Come ricorrere su una cartella esattoriale che non riporta il tasso di interesse su debito? Devo anche presentare ricorso per cassazione, per mancata applicazione delle sentenze sugli studi di settore. Ma come?

In linea generale una cartella di pagamento relativa a tasse o tributi può essere impugnata nel termine perentorio di giorni sessanta dalla notificazione al contribuente e dinanzi alla Commissione Tributaria Provinciale territorialmente competente.

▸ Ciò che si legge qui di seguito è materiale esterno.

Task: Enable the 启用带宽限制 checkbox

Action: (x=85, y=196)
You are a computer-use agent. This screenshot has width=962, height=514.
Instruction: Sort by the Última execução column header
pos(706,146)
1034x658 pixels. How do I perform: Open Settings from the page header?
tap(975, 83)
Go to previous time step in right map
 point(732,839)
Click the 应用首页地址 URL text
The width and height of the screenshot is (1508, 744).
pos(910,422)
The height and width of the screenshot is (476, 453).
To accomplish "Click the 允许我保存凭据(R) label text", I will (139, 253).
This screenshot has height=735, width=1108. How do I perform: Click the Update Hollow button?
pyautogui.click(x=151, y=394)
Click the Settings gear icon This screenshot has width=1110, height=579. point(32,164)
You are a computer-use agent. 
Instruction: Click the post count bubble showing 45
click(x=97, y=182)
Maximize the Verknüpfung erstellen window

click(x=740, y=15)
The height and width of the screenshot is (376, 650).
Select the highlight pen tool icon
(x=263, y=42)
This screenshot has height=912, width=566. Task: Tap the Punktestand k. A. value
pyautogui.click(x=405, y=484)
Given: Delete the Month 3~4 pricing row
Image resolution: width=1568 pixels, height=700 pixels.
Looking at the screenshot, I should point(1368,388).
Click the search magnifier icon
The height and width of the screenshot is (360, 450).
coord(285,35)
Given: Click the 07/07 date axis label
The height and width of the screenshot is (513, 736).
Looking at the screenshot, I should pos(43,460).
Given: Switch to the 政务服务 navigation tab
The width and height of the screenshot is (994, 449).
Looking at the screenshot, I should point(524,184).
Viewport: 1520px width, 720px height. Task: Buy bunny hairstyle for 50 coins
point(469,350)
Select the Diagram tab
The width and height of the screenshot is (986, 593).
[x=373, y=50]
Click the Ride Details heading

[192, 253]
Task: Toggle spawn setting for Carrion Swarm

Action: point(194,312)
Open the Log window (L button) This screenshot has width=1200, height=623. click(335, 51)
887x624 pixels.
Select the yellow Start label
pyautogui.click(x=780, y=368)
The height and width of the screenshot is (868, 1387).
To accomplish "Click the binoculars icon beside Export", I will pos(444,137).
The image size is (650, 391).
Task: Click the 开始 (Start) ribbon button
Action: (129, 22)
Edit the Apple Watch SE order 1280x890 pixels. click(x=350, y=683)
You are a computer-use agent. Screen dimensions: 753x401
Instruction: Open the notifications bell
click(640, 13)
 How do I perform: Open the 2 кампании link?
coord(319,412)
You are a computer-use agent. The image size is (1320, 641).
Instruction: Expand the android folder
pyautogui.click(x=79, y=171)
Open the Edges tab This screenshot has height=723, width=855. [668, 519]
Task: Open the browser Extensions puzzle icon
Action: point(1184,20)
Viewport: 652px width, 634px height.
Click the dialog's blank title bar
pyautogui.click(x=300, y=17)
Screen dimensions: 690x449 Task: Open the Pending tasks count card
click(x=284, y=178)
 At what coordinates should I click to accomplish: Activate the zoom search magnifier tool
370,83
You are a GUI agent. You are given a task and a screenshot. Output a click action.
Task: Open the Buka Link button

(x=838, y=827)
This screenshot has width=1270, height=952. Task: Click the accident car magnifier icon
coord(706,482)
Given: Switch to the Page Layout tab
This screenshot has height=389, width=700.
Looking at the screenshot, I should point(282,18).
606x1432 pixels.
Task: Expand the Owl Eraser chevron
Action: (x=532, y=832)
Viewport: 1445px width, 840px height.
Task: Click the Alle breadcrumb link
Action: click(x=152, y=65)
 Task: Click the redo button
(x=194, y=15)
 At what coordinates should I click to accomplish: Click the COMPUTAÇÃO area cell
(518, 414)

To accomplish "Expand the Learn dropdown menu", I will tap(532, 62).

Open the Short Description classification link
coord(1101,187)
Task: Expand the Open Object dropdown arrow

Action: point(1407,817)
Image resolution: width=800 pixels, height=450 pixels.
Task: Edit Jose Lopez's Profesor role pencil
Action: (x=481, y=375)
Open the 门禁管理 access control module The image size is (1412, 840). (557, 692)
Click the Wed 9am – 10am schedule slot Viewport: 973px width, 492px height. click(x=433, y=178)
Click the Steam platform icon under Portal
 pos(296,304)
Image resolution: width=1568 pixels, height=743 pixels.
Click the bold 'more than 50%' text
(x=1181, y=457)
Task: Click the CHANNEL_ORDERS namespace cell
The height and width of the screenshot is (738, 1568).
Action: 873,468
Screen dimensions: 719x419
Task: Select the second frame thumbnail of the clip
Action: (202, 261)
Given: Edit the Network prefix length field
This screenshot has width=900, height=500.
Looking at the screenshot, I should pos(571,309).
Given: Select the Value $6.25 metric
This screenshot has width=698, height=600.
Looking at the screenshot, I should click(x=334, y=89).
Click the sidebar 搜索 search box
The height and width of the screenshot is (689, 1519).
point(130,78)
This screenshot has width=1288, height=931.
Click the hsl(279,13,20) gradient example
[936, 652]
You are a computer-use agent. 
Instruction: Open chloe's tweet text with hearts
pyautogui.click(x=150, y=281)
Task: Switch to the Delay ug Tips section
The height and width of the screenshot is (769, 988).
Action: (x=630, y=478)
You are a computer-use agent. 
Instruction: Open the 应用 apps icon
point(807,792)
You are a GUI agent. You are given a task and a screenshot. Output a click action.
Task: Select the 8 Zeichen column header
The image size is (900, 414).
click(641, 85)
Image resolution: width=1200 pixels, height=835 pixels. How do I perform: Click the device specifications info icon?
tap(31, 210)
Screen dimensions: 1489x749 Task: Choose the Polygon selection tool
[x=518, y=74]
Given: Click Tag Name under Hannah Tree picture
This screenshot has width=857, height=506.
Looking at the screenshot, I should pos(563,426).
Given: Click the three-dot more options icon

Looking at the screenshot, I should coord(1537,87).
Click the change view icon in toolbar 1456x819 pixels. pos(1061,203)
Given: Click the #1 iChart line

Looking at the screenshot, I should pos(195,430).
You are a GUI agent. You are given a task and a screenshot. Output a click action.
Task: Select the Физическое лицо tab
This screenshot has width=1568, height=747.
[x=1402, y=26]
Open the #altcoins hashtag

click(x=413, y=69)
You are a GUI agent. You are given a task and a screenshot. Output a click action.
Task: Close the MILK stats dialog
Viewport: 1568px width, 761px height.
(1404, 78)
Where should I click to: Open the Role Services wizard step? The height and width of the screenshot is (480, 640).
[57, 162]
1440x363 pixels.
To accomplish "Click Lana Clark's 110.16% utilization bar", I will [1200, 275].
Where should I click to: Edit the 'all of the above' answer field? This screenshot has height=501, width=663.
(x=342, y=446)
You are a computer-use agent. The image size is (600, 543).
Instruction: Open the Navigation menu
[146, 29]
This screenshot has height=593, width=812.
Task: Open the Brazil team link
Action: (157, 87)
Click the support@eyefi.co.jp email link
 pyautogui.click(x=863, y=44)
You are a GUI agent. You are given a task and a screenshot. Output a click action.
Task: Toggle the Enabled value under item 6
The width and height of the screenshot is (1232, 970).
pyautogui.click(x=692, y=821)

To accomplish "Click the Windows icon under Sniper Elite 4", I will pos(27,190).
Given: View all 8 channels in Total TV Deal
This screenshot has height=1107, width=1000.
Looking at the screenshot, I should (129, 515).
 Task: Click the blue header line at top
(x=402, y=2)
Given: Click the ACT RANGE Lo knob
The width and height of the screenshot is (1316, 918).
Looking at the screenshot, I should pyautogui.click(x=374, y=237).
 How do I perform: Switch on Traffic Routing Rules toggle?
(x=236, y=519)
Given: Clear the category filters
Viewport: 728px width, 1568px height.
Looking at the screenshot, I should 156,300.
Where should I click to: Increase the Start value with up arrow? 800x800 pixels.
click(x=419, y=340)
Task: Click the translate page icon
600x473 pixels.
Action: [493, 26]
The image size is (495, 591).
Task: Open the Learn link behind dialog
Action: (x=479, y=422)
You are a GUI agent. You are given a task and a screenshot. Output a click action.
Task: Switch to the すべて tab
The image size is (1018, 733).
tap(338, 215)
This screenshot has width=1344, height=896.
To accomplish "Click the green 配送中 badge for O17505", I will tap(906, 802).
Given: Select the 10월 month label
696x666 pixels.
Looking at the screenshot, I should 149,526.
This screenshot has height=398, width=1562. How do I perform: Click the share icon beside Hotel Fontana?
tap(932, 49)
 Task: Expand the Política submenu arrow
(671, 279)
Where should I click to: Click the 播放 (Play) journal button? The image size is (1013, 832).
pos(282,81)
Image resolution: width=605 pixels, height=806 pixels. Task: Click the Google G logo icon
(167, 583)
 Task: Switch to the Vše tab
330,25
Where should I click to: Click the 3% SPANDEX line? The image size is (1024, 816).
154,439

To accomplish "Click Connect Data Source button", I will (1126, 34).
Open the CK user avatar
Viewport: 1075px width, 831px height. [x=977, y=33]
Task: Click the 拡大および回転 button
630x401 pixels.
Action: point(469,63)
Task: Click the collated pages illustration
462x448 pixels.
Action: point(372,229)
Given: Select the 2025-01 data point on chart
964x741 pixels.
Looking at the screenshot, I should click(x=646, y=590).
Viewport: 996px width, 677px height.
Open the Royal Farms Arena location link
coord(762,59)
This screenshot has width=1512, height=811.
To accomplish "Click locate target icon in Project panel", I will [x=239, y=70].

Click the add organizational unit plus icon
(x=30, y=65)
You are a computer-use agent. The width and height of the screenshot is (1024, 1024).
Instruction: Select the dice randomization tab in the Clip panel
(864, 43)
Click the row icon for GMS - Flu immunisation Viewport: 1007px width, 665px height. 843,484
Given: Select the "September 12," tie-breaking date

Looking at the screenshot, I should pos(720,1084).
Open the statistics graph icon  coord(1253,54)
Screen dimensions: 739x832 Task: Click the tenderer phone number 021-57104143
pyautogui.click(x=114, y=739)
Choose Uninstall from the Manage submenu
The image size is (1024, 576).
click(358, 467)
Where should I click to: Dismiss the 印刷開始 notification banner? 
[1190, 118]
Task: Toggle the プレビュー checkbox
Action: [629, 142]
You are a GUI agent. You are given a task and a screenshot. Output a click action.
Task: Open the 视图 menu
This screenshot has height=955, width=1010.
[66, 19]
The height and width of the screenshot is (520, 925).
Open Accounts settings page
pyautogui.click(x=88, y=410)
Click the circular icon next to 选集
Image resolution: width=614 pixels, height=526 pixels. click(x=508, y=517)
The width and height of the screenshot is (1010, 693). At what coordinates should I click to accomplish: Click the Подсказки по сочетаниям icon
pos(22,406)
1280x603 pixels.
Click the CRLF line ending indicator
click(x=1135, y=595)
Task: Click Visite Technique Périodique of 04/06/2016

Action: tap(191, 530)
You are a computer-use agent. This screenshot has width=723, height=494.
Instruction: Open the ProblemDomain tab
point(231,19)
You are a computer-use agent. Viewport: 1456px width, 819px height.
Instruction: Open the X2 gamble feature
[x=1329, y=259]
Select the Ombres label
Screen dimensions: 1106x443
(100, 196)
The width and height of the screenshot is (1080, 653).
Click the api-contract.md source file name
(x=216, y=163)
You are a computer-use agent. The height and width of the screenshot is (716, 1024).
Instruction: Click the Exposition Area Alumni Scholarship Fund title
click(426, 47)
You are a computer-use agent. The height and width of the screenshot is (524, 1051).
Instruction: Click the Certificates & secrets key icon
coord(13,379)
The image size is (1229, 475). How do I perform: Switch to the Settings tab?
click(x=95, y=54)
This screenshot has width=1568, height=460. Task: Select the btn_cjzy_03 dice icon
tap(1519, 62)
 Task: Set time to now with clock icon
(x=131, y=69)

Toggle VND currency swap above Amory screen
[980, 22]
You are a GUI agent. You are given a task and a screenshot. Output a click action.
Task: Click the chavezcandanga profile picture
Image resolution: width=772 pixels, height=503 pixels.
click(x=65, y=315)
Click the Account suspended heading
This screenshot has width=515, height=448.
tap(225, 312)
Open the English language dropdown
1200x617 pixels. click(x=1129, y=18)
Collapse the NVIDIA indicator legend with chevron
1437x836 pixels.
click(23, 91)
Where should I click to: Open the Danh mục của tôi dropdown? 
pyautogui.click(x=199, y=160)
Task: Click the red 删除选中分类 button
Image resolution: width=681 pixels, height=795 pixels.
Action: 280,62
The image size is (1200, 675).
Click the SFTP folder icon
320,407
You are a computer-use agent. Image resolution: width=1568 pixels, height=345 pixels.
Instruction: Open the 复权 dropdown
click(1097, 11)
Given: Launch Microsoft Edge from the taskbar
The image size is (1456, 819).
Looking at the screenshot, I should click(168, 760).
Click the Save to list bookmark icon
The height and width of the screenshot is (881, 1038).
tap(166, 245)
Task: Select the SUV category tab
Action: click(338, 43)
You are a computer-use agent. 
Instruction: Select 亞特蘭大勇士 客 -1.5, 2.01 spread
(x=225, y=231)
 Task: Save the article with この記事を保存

Pertanto, se la cartella di pagamento fu notificata al lettore nel lontano 2008 è oggi inammissibile qualsiasi impugnazione. In ogni caso, per quel che concerne l’omessa indicazione del criterio di calcolo degli interessi, la Corte di Cassazione [1] confermò l’annullamento di una cartella, affermando che nella cartella viene riportata solo la cifra globale degli interessi dovuti, senza essere indicato come si è arrivati a tale calcolo, non specificando le singole aliquote prese a base delle varie annualità che nella fattispecie, vale sottolinearlo, essendo l’accertamento riferito all’anno d’imposta 1983, sono più di 23 anni calcolati. Tuttavia, sempre la Cassazione rilevò che qualora vengano richiesti interessi e sovrattasse per ritardato od omesso pagamento, il contribuente si trova già nella condizione di conoscere i presupposti di fatto e le ragioni giuridiche della pretesa fiscale, con l’effetto che l’onere di motivazione può considerarsi assolto dall’Ufficio mediante mero richiamo alla dichiarazione medesima [2].

Se cioè la cartella fa seguito ad un avviso di accertamento in cui venne contestato al lettore un pagamento di imposte omesso o ritardato, è sufficiente che nella cartella successiva si sia richiamato il precedente avviso senza dover analiticamente indicare i tassi applicati.

Il lettore afferma, poi, di voler presentare ricorso per cassazione. Il ricorso per cassazione presuppone che egli abbia impugnato un atto dinanzi al giudice competente in primo grado e che la causa sia poi proseguita con l’appello (cioè con il secondo grado di giudizio) proposto dal suo avversario o dal lettore stesso. Infine, per poter presentare il ricorso per cassazione, occorre che sia stata depositata sentenza di secondo grado e non siano decorsi i termini massimi per ricorrere (sessanta giorni dalla notificazione, al procuratore costituito, della sentenza, oppure, in assenza di notificazione della sentenza, sei mesi dal deposito in cancelleria della sentenza di appello). Ovviamente il ricorso per cassazione necessita dell’assistenza di un legale iscritto all’albo degli avvocati abilitati al patrocinio dinanzi alle magistrature superiori.

Articolo tratto da una consulenza dell’avv. Angelo Forte

note

[1] Cass. sent. n. 4516 del 21.03.2012.

[2] Cass. sent. n. 10033 dello 06.05.2011.